## Material to process:

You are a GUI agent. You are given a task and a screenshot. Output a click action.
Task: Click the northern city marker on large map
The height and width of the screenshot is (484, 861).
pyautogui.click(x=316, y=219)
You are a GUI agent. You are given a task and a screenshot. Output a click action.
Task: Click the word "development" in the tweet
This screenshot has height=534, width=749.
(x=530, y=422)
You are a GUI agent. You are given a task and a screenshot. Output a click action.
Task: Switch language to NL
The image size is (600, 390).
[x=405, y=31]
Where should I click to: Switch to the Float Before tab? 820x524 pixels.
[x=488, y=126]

---

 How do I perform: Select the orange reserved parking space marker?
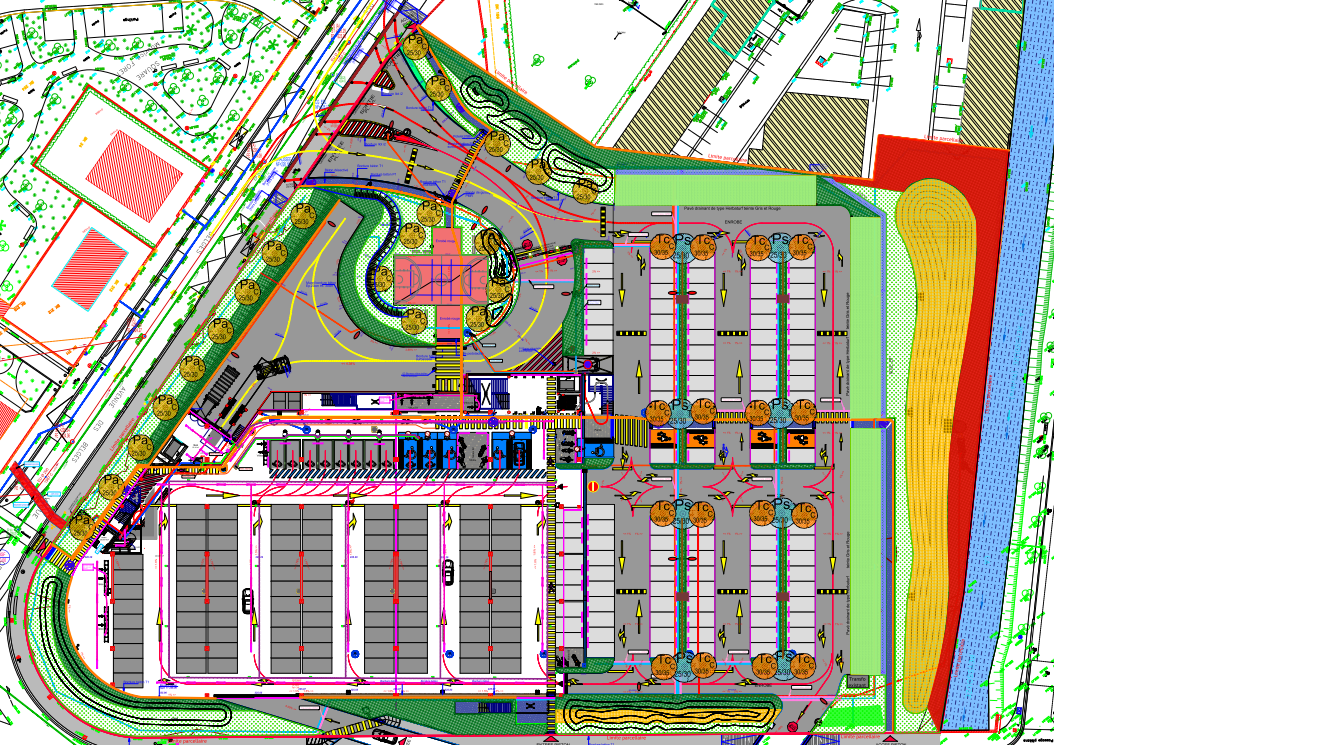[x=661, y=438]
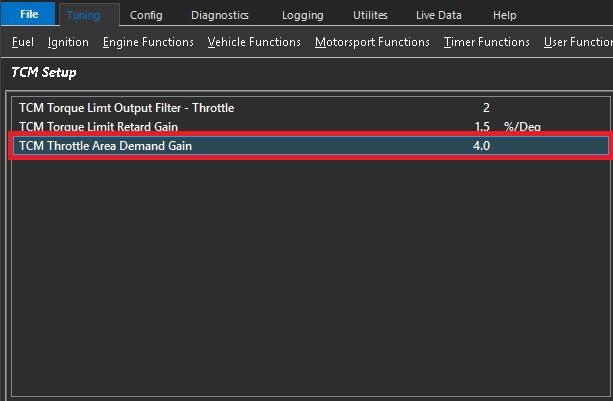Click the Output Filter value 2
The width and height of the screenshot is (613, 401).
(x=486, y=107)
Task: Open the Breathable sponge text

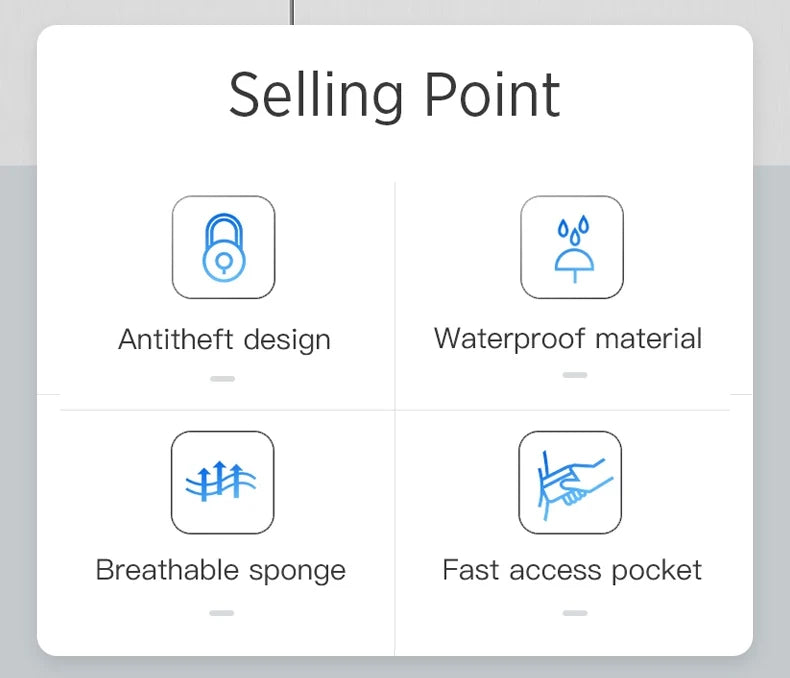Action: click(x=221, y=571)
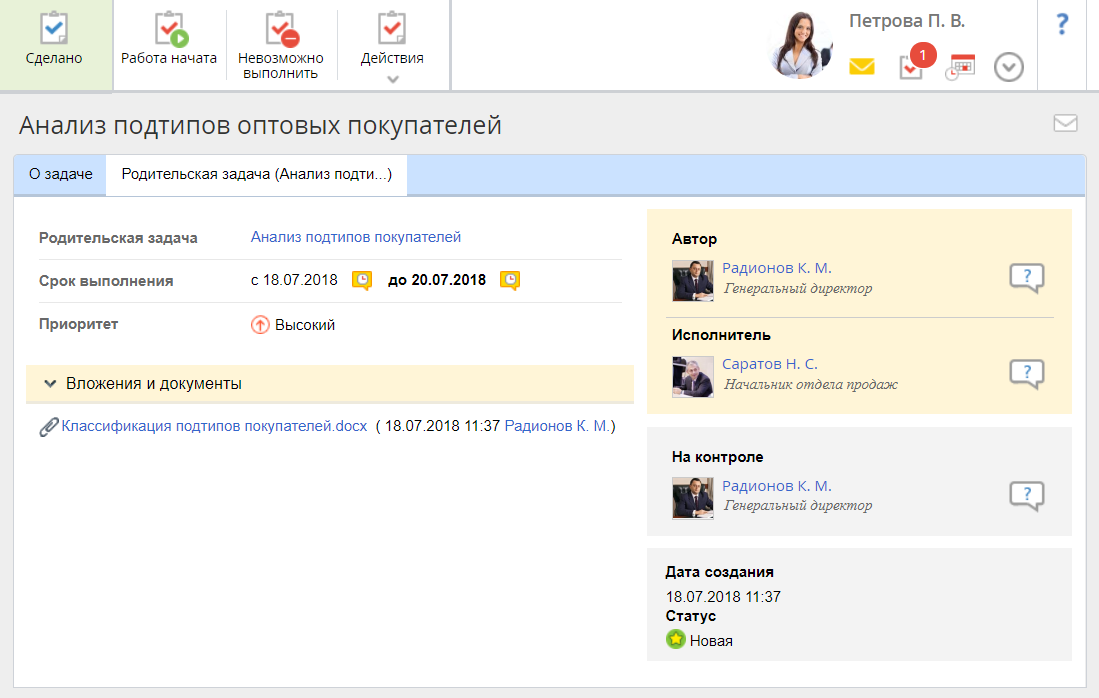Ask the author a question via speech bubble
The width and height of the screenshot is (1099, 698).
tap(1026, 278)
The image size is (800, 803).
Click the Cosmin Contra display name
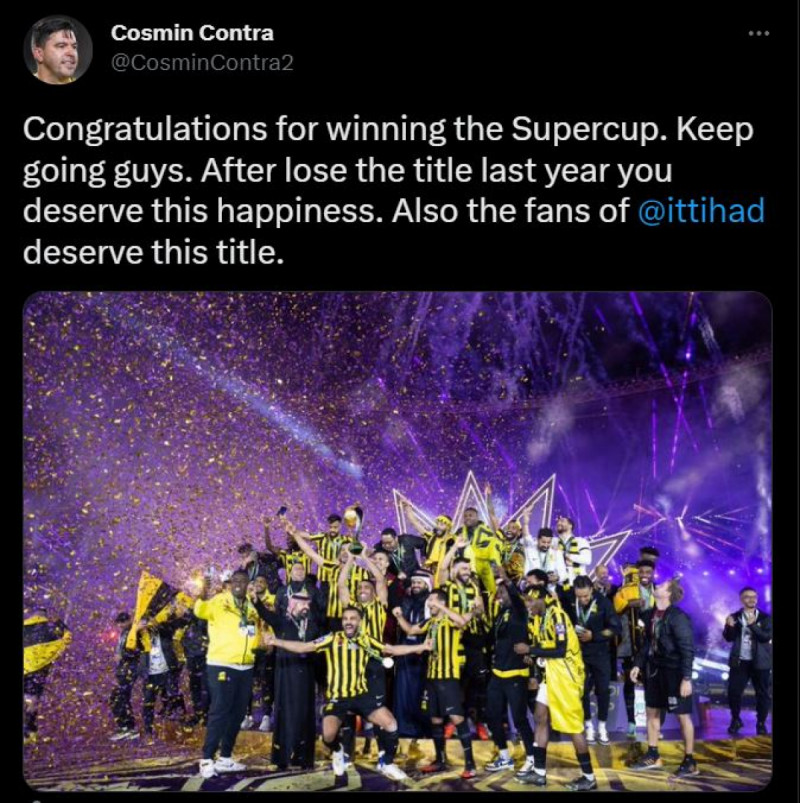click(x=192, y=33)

## What to work on:
All that belongs in the answer is the run of lines above from the line containing "Task: Click the northern" through the line containing "Task: Switch language to NL", exactly as written.

## Solution to this task:
Task: Click the northern city marker on large map
The height and width of the screenshot is (484, 861).
pyautogui.click(x=316, y=219)
You are a GUI agent. You are given a task and a screenshot. Output a click action.
Task: Click the word "development" in the tweet
This screenshot has height=534, width=749.
(x=530, y=422)
You are a GUI agent. You are given a task and a screenshot. Output a click action.
Task: Switch language to NL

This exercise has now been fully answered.